● Task brief
Output all the entries below. Each must match exactly.

+ + + + +

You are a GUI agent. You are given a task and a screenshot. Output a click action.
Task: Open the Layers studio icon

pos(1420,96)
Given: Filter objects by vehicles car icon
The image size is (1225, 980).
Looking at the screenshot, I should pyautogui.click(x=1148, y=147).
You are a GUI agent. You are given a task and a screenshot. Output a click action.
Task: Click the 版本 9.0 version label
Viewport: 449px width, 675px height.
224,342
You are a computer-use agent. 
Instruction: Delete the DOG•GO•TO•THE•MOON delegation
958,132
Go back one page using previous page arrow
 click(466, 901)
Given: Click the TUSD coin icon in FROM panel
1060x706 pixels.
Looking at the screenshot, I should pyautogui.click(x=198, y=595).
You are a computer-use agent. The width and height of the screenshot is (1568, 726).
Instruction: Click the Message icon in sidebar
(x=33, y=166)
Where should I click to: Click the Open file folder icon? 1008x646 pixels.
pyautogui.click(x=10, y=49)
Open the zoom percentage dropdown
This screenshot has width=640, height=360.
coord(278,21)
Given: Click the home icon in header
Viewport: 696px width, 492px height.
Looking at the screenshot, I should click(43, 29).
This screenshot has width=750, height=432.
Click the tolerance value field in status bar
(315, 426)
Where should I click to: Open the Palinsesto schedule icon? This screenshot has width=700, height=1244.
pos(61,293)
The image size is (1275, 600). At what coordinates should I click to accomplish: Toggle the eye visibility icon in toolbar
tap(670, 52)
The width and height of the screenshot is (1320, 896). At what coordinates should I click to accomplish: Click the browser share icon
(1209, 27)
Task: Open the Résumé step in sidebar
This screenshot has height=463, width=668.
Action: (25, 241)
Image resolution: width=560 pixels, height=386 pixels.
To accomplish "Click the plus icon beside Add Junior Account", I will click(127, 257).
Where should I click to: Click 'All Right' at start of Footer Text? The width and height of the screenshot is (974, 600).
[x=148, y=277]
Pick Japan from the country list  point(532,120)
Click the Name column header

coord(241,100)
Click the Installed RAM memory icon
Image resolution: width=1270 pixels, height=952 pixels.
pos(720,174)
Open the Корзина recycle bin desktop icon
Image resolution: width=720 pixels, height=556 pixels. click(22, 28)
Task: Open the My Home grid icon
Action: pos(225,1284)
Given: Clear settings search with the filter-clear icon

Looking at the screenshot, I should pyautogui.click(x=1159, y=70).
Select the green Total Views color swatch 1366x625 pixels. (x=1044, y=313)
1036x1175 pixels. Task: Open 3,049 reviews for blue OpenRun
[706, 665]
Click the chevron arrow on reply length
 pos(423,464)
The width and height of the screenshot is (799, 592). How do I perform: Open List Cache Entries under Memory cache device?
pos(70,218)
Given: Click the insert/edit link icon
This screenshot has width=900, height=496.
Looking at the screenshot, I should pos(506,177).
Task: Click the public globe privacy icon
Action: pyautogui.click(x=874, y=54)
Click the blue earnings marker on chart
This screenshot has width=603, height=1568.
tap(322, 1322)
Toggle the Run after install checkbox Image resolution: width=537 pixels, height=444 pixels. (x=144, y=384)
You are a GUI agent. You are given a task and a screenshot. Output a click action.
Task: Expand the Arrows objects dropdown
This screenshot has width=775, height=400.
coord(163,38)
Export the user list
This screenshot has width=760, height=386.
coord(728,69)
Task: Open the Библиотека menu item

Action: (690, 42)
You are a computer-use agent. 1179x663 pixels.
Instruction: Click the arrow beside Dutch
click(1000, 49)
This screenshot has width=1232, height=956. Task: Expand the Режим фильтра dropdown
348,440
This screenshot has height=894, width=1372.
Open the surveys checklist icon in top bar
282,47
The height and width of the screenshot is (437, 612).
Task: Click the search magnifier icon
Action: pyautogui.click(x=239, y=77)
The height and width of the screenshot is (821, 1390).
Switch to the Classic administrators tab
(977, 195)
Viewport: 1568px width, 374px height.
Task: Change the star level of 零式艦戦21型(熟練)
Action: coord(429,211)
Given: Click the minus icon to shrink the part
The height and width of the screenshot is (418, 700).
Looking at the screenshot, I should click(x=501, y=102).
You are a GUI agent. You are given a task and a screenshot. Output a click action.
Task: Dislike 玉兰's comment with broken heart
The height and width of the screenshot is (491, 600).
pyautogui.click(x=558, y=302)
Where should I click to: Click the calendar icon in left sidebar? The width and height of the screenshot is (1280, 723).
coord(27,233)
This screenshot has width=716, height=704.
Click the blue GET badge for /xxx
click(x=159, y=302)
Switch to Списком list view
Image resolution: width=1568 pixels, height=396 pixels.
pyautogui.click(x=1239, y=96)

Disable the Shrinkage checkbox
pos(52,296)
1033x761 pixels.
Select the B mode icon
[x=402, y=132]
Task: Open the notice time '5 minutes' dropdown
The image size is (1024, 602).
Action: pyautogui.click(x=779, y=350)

+ + + + +

● Output of the task
You are a GUI agent. You are given a task and a screenshot. Output a click action.
Task: Open the Layers studio icon

pos(1420,96)
Given: Filter objects by vehicles car icon
The image size is (1225, 980).
Looking at the screenshot, I should pyautogui.click(x=1148, y=147).
You are a GUI agent. You are given a task and a screenshot. Output a click action.
Task: Click the 版本 9.0 version label
Viewport: 449px width, 675px height.
224,342
You are a computer-use agent. 
Instruction: Delete the DOG•GO•TO•THE•MOON delegation
958,132
Go back one page using previous page arrow
 click(466, 901)
Given: Click the TUSD coin icon in FROM panel
1060x706 pixels.
Looking at the screenshot, I should pyautogui.click(x=198, y=595).
You are a computer-use agent. The width and height of the screenshot is (1568, 726).
Instruction: Click the Message icon in sidebar
(x=33, y=166)
Where should I click to: Click the Open file folder icon? 1008x646 pixels.
pyautogui.click(x=10, y=49)
Open the zoom percentage dropdown
This screenshot has width=640, height=360.
coord(278,21)
Given: Click the home icon in header
Viewport: 696px width, 492px height.
Looking at the screenshot, I should click(43, 29).
This screenshot has width=750, height=432.
Click the tolerance value field in status bar
(315, 426)
Where should I click to: Open the Palinsesto schedule icon? This screenshot has width=700, height=1244.
pos(61,293)
The image size is (1275, 600). At what coordinates should I click to accomplish: Toggle the eye visibility icon in toolbar
tap(670, 52)
The width and height of the screenshot is (1320, 896). At what coordinates should I click to accomplish: Click the browser share icon
(1209, 27)
Task: Open the Résumé step in sidebar
This screenshot has height=463, width=668.
Action: (25, 241)
Image resolution: width=560 pixels, height=386 pixels.
To accomplish "Click the plus icon beside Add Junior Account", I will click(127, 257).
Where should I click to: Click 'All Right' at start of Footer Text? The width and height of the screenshot is (974, 600).
[x=148, y=277]
Pick Japan from the country list  point(532,120)
Click the Name column header

coord(241,100)
Click the Installed RAM memory icon
Image resolution: width=1270 pixels, height=952 pixels.
pos(720,174)
Open the Корзина recycle bin desktop icon
Image resolution: width=720 pixels, height=556 pixels. click(22, 28)
Task: Open the My Home grid icon
Action: pos(225,1284)
Given: Clear settings search with the filter-clear icon

Looking at the screenshot, I should pyautogui.click(x=1159, y=70).
Select the green Total Views color swatch 1366x625 pixels. (x=1044, y=313)
1036x1175 pixels. Task: Open 3,049 reviews for blue OpenRun
[706, 665]
Click the chevron arrow on reply length
 pos(423,464)
The width and height of the screenshot is (799, 592). How do I perform: Open List Cache Entries under Memory cache device?
pos(70,218)
Given: Click the insert/edit link icon
This screenshot has width=900, height=496.
Looking at the screenshot, I should pos(506,177).
Task: Click the public globe privacy icon
Action: pyautogui.click(x=874, y=54)
Click the blue earnings marker on chart
This screenshot has width=603, height=1568.
tap(322, 1322)
Toggle the Run after install checkbox Image resolution: width=537 pixels, height=444 pixels. (x=144, y=384)
You are a GUI agent. You are given a task and a screenshot. Output a click action.
Task: Expand the Arrows objects dropdown
This screenshot has width=775, height=400.
coord(163,38)
Export the user list
This screenshot has width=760, height=386.
coord(728,69)
Task: Open the Библиотека menu item

Action: (690, 42)
You are a computer-use agent. 1179x663 pixels.
Instruction: Click the arrow beside Dutch
click(1000, 49)
This screenshot has width=1232, height=956. Task: Expand the Режим фильтра dropdown
348,440
This screenshot has height=894, width=1372.
Open the surveys checklist icon in top bar
282,47
The height and width of the screenshot is (437, 612).
Task: Click the search magnifier icon
Action: pyautogui.click(x=239, y=77)
The height and width of the screenshot is (821, 1390).
Switch to the Classic administrators tab
(977, 195)
Viewport: 1568px width, 374px height.
Task: Change the star level of 零式艦戦21型(熟練)
Action: coord(429,211)
Given: Click the minus icon to shrink the part
The height and width of the screenshot is (418, 700).
Looking at the screenshot, I should click(x=501, y=102).
You are a GUI agent. You are given a task and a screenshot. Output a click action.
Task: Dislike 玉兰's comment with broken heart
The height and width of the screenshot is (491, 600).
pyautogui.click(x=558, y=302)
Where should I click to: Click the calendar icon in left sidebar? The width and height of the screenshot is (1280, 723).
coord(27,233)
This screenshot has width=716, height=704.
Click the blue GET badge for /xxx
click(x=159, y=302)
Switch to Списком list view
Image resolution: width=1568 pixels, height=396 pixels.
pyautogui.click(x=1239, y=96)

Disable the Shrinkage checkbox
pos(52,296)
1033x761 pixels.
Select the B mode icon
[x=402, y=132]
Task: Open the notice time '5 minutes' dropdown
The image size is (1024, 602).
Action: pyautogui.click(x=779, y=350)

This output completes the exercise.